The aviation industry is grappling with a series of challenges that experts believe will take years to resolve. Boeing, a major player in the sector, continues to face production setbacks and safety issues. These difficulties are compounded by geopolitical tensions, supply chain disruptions, and sustainability concerns.
Experts warn that “many years will be required to address these problems because no easy solutions exist.” The International Air Transport Association (IATA) predicts that supply chain issues will affect airlines through 2025. The pandemic has exacerbated these problems, leading to aircraft delivery delays due to worker shortages and limited raw materials.
Boeing’s ongoing production challenges have forced airlines like Malaysia Airlines to cut capacity by 20% due to unreliable components and engines. Some loyal Boeing customers, such as Transavia and United Airlines, are now considering Airbus as an alternative supplier. However, Airbus alone cannot meet the global demand for airliner deliveries in the coming years.

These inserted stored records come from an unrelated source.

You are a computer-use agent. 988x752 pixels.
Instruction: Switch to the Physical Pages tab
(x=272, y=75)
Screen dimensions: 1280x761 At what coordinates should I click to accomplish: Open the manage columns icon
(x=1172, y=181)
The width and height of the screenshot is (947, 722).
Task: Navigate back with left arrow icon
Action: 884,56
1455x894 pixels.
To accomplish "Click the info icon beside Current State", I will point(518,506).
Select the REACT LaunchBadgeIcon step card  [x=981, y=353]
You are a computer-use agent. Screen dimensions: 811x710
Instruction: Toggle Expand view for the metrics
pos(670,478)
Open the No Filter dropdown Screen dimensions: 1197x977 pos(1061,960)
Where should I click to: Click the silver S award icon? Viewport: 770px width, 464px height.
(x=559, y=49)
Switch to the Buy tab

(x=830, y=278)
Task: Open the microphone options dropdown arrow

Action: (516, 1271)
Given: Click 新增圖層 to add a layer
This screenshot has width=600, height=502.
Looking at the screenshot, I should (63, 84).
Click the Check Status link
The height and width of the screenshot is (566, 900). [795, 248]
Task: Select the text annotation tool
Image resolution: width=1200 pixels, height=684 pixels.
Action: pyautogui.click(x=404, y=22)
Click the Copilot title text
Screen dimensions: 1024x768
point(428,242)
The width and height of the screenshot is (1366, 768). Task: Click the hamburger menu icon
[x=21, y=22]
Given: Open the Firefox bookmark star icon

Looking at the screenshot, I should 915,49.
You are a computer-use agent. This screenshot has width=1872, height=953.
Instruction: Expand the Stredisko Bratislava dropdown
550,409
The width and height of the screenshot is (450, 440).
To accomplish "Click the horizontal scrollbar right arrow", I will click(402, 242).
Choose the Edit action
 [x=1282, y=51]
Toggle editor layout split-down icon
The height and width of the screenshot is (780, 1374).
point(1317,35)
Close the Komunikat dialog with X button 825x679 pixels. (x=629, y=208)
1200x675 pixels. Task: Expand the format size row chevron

Boeing’s executive changes and acquisition of Spirit AeroSystems are not expected to yield significant improvements until late 2025. The company has been operating without financial profit since 2018, with recent strikes adding pressure on its resources.
Government support for airlines may also diminish in the future. Experts suggest handling airline problems through bankruptcy procedures rather than government bailouts. Past interventions have led to unfair competition and increased public debt.
Geopolitical instability remains a concern for the aviation industry in 2025. Conflicts in Eastern Europe and the Middle East have altered flight paths, increasing costs for European airlines bypassing Russian airspace. Fuel price volatility further complicates operations for international carriers.
The aviation sector is also struggling with workforce stability amid a talent shortage. Companies are investing in better pay and training programs while enhancing quality control systems to retain skilled employees.
Sustainability efforts continue but achieving ‘green’ mainline aircraft operations is still far off. Hydrogen use, battery technology implementation, and sustainable alternative fuel adoption are key strategies being explored. ZeroAvia completed testing of its hydrogen-electric engine Dornier 228 in February 2025, while American Airlines reached an agreement with ZeroAvia for potential acquisition of hydrogen-electric engines.
Despite promising technologies like Sustainable Aviation Fuel (SAF), which entered commercial operations through United Airlines in March 2016, the path toward sustainable aviation remains complex and gradual.